Pada hari Minggu (26/6), di media sosial beredar sebuah video seorang laki-laki yang sedang dikejar-kejar di Bintaro Xchange Mall. Video ini diunggah oleh seorang pengguna Instagram @misisdevi. Laki-laki tersebut dikejar lantaran melakukan pelecehan terhadap anak kecil. Menurut keterangan pengunjung lain, laki-laki tersebut sudah sering keluar-masuk area mall dan sudah beberapa kali melakukan kejahatannya.

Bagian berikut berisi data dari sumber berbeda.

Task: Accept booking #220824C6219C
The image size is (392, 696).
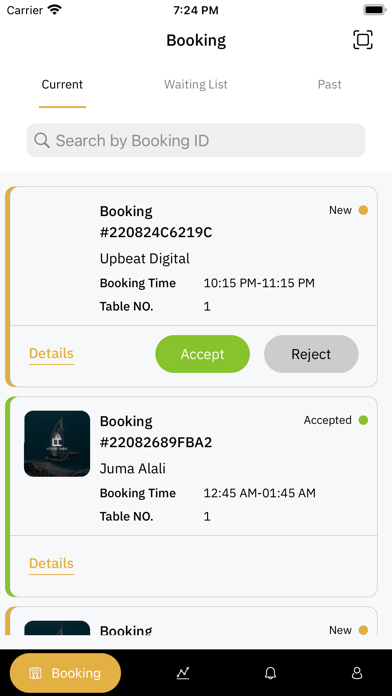Action: point(202,354)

Pelaku mendekati anak-anak di tempat ramai lalu memegang tubuh mereka tanpa persetujuan. Sayangnya, video tersebut juga memperlihatkan petugas keamanan yang kurang responsif terhadap kejadian tersebut. Hingga akhirnya, orang tua korban yang harus mengambil tindakan sendiri dengan mengejar-ngejar pelaku.
Kasus yang terjadi di Bintaro tersebut menambah rentetan kasus pelecehan anak yang terjadi di ruang publik. Baru saja minggu lalu kita juga dibuat geram dengan kasus pelecehan yang terjadi di Gresik. Dalam video yang terekam kamera CCTV, terlihat seorang laki-laki dewasa yang sedang memeluk dan mencium secara paksa seorang anak kecil.
Permasalahan tidak berhenti di situ. Tak lama setelah video itu viral, Kapolsek Sidayu mengeluarkan pernyataan yang membuat publik semakin geram. Ia mengatakan kasus tersebut tidak bisa diproses karena menurutnya kejadian tersebut bukanlah pelecehan, sebab anak tersebut tidak menangis dan pakaiannya tidak dilepas. Selain itu alasan lainnya juga karena orang tua dari anak tersebut tidak membuat laporan ke kepolisian.
Lantas, bagaimana hukum kita mengatur pelecehan anak?
Baca Juga : Kenali Bentuk-Bentuk KBGO |
Pelecehan anak diatur dalam Undang-Undang Perlindungan Anak no. 35 tahun 2016 tentang larangan perbuatan cabul terhadap anak-anak. Pasal tersebut mengklasifikasikan pelaku pencabulan sebagai "Setiap Orang dilarang melakukan kekerasan atau ancaman kekerasan, memaksa, melakukan tipu muslihat, melakukan serangkaian kebohongan, atau membujuk anak untuk melakukan atau membiarkan dilakukan perbuatan cabul".
Selain itu, pelecehan anak juga diatur dalam UU Tindak Pidana Kekerasan Seksual yang disahkan belum lama ini. Dalam pasal 12 ayat 2, disebutkan bahwa pelecehan seksual merupakan delik aduan, kecuali jika dilakukan terhadap anak, penyandang disabilitas, dan anak dengan disabilitas. Artinya, ketika korbannya adalah anak-anak, polisi tidak harus menunggu ada laporan dahulu untuk memproses kasusnya.
Dua kejadian di atas menggambarkan bahwa meskipun instrumen hukumnya sudah ada, belum tentu aparat memahaminya. Padahal, merekalah yang bertugas untuk mengimplementasikan hukum dan memberikan rasa aman bagi publik. Tetapi nyatanya, polisi baru bergerak ketika didesak oleh publik. Artinya, hukum pun tidak cukup untuk memberikan perlindungan. Aparat penegak hukum juga harus memiliki pemahaman yang menyeluruh mengenai apa itu pelecehan dan apa saja bentuk-bentuknya. Selama pemahaman ini belum ada, maka kasus seperti ini akan terus terjadi dan ruang aman bagi anak-anak semakin terbatas.